Excerpt from a dataset

## BEGIN

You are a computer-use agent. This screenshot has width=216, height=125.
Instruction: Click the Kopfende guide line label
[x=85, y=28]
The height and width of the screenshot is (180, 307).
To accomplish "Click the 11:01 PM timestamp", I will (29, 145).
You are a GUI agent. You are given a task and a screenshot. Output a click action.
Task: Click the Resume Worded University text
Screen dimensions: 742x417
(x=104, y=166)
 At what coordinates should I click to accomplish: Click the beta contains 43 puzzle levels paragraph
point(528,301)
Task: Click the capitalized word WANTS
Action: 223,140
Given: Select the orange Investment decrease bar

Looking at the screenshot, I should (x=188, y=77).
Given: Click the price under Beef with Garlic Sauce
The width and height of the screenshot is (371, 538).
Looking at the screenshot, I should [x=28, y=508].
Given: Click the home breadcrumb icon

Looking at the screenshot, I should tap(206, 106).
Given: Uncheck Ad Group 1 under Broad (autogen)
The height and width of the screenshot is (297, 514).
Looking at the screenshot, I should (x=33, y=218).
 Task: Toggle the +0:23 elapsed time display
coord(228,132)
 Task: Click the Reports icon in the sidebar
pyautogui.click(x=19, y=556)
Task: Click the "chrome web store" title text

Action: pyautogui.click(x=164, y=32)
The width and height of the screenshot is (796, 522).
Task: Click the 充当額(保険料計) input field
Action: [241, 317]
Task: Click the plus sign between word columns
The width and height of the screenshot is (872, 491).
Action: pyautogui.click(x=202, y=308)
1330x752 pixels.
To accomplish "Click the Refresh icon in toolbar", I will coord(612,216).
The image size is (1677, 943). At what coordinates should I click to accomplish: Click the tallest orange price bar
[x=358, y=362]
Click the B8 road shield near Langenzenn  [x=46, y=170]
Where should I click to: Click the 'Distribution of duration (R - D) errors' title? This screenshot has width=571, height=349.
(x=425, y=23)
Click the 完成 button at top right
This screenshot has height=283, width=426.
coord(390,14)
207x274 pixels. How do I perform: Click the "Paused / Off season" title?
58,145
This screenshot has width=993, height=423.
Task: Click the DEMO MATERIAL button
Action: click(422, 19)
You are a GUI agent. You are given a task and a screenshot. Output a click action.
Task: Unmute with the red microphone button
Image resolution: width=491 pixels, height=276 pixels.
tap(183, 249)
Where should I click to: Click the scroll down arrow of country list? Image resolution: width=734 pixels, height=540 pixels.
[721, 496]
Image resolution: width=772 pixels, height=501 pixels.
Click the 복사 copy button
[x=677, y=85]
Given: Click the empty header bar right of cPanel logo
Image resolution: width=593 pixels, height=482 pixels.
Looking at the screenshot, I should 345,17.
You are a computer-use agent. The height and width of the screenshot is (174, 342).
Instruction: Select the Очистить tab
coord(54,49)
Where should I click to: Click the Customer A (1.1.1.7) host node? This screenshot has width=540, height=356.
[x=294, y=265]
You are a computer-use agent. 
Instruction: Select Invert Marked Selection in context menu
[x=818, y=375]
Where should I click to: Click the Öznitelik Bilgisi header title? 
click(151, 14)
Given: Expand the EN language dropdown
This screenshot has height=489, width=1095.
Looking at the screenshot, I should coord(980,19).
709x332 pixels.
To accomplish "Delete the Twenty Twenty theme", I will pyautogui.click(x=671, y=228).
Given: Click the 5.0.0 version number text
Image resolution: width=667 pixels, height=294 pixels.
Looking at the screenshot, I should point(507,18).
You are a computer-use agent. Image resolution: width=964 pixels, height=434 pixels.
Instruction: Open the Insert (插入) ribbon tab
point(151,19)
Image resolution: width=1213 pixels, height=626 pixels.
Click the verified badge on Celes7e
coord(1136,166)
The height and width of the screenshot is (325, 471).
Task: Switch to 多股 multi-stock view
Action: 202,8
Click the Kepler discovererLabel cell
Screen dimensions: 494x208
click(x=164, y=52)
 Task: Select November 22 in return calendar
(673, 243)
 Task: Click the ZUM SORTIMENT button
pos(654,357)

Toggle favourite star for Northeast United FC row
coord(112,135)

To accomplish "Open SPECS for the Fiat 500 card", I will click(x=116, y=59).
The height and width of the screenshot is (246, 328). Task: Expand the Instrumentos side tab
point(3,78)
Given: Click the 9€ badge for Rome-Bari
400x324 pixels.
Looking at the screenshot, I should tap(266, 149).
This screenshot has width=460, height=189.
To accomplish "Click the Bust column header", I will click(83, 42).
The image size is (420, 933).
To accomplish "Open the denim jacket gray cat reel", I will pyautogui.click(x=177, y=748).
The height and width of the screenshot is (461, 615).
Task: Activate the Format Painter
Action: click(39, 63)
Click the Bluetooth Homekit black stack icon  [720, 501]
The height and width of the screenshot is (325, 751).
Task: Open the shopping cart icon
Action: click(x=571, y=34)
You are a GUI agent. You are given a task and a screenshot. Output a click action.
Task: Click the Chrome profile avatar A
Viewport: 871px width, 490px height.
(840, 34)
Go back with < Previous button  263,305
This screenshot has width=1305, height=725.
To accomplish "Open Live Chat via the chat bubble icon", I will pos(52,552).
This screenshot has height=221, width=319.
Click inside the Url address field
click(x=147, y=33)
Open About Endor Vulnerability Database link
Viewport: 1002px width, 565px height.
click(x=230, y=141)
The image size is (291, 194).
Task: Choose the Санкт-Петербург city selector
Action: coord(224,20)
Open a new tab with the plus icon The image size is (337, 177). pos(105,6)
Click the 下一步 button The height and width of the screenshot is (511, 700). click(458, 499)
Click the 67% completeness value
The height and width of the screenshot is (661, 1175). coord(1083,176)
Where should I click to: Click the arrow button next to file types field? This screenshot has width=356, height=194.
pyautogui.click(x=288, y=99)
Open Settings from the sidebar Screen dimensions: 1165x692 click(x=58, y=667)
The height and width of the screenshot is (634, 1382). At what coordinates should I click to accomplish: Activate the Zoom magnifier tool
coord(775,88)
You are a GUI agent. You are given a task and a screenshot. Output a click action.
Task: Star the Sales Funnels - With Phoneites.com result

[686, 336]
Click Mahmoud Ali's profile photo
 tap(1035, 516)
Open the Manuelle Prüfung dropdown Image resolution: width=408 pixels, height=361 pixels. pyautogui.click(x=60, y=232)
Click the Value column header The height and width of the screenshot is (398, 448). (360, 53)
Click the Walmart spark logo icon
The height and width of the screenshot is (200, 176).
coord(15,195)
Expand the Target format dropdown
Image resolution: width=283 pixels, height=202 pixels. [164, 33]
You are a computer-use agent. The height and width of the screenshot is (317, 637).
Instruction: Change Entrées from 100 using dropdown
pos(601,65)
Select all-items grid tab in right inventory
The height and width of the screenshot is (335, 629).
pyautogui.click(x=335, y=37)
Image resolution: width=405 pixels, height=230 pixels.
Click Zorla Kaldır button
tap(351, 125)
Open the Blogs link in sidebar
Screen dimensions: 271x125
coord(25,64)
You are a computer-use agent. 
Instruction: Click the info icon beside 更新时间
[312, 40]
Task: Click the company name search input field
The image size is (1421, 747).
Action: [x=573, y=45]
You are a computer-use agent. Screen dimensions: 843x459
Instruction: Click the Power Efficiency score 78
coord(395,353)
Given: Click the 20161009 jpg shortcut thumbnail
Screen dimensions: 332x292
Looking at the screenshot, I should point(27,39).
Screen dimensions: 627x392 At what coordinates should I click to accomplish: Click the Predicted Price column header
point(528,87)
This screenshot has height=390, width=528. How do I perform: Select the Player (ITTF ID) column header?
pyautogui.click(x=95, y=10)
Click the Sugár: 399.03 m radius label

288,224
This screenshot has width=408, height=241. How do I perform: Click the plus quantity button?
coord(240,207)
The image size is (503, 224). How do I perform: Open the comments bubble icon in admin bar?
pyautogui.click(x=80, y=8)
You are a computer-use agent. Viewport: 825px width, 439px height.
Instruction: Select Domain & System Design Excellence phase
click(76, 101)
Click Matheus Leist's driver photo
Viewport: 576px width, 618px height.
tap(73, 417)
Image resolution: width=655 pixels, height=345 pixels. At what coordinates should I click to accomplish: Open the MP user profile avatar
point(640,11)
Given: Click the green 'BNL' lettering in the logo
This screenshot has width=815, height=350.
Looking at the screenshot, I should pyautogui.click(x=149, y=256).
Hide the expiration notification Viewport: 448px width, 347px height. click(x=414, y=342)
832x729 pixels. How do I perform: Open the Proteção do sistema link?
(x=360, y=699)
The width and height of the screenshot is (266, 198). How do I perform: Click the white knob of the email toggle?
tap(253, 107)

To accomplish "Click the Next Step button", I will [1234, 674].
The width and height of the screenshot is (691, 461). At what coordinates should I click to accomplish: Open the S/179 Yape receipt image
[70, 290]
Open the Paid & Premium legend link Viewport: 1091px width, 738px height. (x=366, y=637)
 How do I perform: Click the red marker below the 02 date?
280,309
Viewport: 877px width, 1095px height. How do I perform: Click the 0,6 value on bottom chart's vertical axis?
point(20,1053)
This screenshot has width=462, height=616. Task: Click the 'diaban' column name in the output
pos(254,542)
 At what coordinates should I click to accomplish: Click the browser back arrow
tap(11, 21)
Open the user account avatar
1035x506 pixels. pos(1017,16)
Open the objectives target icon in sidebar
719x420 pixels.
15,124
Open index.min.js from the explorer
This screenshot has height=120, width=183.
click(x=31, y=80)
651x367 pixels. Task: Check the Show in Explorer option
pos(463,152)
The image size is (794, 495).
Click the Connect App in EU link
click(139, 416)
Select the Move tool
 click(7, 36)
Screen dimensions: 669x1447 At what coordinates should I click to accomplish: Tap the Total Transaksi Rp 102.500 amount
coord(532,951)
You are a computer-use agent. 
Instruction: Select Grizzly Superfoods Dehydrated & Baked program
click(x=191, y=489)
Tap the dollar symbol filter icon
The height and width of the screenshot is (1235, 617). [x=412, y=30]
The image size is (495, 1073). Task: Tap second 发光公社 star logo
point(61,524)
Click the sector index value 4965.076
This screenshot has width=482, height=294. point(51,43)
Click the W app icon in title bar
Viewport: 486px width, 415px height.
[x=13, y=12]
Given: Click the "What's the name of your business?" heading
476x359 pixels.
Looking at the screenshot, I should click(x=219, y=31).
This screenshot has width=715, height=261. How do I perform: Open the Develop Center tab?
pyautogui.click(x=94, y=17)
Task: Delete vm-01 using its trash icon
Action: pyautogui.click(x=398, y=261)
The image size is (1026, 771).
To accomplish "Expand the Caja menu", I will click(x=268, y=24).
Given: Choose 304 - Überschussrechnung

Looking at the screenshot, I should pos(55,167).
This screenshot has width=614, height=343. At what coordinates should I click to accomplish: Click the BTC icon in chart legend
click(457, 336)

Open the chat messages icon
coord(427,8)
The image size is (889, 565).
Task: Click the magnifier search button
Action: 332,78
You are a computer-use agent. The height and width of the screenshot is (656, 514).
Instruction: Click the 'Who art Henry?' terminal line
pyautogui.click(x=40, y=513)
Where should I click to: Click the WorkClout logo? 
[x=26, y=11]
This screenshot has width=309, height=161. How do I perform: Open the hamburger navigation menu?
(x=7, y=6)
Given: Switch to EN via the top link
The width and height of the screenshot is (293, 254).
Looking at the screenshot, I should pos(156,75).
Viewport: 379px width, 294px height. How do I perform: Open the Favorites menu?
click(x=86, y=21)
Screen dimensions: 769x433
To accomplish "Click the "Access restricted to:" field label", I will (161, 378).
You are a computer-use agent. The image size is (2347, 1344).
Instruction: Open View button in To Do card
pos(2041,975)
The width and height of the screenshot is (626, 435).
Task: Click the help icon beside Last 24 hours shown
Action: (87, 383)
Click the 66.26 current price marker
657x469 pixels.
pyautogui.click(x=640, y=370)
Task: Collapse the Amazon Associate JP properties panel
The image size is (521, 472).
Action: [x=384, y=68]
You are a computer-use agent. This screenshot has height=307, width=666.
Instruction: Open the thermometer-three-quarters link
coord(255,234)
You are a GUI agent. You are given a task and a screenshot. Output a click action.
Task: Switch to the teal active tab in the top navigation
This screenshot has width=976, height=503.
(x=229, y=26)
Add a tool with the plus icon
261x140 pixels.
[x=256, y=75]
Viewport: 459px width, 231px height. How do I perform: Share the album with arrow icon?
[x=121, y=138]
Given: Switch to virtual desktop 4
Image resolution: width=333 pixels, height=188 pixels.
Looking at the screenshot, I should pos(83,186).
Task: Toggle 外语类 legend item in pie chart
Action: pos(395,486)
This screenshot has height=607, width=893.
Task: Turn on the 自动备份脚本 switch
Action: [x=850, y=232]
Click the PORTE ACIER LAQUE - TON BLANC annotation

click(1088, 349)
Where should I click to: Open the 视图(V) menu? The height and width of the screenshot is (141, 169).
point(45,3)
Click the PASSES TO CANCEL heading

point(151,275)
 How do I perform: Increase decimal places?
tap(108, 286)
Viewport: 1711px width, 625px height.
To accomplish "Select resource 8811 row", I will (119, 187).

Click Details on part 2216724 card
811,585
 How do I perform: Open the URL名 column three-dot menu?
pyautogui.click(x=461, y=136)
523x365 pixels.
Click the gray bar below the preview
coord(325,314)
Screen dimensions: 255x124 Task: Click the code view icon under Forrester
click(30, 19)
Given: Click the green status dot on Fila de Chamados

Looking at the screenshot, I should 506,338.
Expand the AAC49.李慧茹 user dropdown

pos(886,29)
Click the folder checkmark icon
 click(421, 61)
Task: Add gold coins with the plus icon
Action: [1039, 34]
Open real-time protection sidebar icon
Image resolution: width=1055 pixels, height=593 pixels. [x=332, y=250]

## END

Render the part of the material that opens with the line containing "You are a computer-use agent. Screen" and closes with the line containing "click(76, 101)" as a JSON list of strings, one string per line, omitting blank lines.

[
  "You are a computer-use agent. Screen dimensions: 843x459",
  "Instruction: Click the Power Efficiency score 78",
  "coord(395,353)",
  "Given: Click the 20161009 jpg shortcut thumbnail",
  "Screen dimensions: 332x292",
  "Looking at the screenshot, I should point(27,39).",
  "Screen dimensions: 627x392 At what coordinates should I click to accomplish: Click the Predicted Price column header",
  "point(528,87)",
  "This screenshot has height=390, width=528. How do I perform: Select the Player (ITTF ID) column header?",
  "pyautogui.click(x=95, y=10)",
  "Click the Sugár: 399.03 m radius label",
  "288,224",
  "This screenshot has width=408, height=241. How do I perform: Click the plus quantity button?",
  "coord(240,207)",
  "The image size is (503, 224). How do I perform: Open the comments bubble icon in admin bar?",
  "pyautogui.click(x=80, y=8)",
  "You are a computer-use agent. Viewport: 825px width, 439px height.",
  "Instruction: Select Domain & System Design Excellence phase",
  "click(76, 101)"
]